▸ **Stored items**
########

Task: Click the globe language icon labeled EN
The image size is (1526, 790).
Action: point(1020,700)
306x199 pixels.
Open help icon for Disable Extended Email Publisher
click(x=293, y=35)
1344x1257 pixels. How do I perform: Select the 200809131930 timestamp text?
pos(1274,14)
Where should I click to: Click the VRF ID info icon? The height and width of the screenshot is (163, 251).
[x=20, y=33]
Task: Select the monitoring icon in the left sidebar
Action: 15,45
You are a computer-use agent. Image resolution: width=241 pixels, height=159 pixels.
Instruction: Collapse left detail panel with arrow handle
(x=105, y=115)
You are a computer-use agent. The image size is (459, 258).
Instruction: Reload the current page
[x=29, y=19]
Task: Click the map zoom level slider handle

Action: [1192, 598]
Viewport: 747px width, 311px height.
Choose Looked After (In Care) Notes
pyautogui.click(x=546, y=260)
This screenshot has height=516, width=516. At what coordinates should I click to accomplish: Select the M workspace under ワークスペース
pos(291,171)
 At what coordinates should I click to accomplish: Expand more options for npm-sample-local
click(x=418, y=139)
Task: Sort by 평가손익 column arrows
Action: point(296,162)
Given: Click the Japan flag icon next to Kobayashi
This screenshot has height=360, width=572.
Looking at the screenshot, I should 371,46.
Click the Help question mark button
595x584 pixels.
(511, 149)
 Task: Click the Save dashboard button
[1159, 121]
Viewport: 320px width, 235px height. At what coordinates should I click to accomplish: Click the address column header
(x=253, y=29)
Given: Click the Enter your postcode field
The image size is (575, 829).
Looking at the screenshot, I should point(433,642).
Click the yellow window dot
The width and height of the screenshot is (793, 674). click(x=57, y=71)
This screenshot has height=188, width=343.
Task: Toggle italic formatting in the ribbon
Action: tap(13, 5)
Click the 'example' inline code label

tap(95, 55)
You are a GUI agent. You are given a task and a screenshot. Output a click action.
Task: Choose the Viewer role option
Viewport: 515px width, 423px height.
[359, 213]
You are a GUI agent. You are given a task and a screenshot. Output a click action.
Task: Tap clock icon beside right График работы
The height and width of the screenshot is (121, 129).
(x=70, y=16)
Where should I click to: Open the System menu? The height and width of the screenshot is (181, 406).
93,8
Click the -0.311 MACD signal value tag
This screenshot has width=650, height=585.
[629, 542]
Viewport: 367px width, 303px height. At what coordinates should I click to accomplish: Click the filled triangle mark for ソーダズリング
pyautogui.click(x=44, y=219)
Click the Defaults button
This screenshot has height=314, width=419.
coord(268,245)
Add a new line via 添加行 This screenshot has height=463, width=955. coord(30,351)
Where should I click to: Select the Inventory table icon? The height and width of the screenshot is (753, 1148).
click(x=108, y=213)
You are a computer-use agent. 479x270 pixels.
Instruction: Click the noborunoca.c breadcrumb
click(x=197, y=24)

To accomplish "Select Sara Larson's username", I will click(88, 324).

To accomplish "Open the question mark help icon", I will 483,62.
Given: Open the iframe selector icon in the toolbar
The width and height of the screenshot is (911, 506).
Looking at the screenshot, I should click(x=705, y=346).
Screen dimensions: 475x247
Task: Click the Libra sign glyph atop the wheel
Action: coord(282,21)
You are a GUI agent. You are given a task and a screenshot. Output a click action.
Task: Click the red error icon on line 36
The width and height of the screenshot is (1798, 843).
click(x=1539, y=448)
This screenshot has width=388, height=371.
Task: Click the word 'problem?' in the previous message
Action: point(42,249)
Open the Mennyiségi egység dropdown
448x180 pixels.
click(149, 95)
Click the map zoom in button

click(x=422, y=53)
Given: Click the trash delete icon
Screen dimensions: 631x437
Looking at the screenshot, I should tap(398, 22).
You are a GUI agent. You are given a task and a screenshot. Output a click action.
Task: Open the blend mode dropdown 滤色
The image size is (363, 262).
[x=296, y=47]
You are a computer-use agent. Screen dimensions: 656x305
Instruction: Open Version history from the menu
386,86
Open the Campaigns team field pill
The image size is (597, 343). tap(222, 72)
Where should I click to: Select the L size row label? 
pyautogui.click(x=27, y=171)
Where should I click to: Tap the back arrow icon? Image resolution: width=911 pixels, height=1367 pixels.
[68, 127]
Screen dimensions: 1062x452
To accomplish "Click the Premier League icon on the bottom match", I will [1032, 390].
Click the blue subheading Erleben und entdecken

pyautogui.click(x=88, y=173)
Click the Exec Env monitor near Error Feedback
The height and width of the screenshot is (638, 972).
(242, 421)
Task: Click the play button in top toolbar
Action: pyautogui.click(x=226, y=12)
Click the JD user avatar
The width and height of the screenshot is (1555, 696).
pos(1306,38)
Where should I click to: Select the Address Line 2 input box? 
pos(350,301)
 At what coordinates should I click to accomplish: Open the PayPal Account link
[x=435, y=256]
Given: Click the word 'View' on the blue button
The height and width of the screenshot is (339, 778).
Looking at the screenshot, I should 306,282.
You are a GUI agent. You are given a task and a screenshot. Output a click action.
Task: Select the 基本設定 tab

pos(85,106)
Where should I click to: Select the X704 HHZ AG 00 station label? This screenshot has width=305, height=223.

########

With the data above as the source, tally the lines that include the string "computer", and give that figure alone.

4